Enzymatically responsive nanocarriers targeting PD-1 and TGF-β pathways reverse immunotherapeutic resistance and elicit robust therapeutic efficacy
Ying‐Tzu Yen, Zhifan Zhang, Anni Chen, Yuling Qiu, Qin Liu, Qin Wang, Chunhua Li, Chun Wang, Xiaoping Qian, Jie Shao, Fanyan Meng, Lixia Yu, Baorui Liu, Rutian Li
Abstract
Immune checkpoint inhibitors (ICIs) have revolutionized lung cancer treatment, yet resistance remains a challenge. Co-inhibition of PD-1/PD-L1 and TGF-β shows promise but faces limited efficacy and systemic toxicity. We developed gelatinase-responsive nanoparticles (GPNPs) delivering anti-PD-1 antibody (αPD-1) and TGF-β receptor I inhibitor galunisertib (Gal). GPNPs effectively inhibit tumor progression without observed side effects. Immune profiling by cytometry assay reveals robust recruitment of both activated and exhausted tumor-infiltrating lymphocytes (TILs) and macrophages.

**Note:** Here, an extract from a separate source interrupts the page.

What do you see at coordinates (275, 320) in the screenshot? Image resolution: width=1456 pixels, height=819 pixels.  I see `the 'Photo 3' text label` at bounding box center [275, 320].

Transcriptomic analysis indicates extracellular matrix modulation, supported by reduced collagen deposition and αSMA expression. Fate mapping demonstrates attenuation of Pdgfrα+ fibroblast transition to αSMA myofibroblasts, potentially reversing “immune-exclusive” status. This study validates GPNPs as a promising lung cancer immunotherapy platform, offering mechanistic insights for clinical translation and therapeutic enhancement.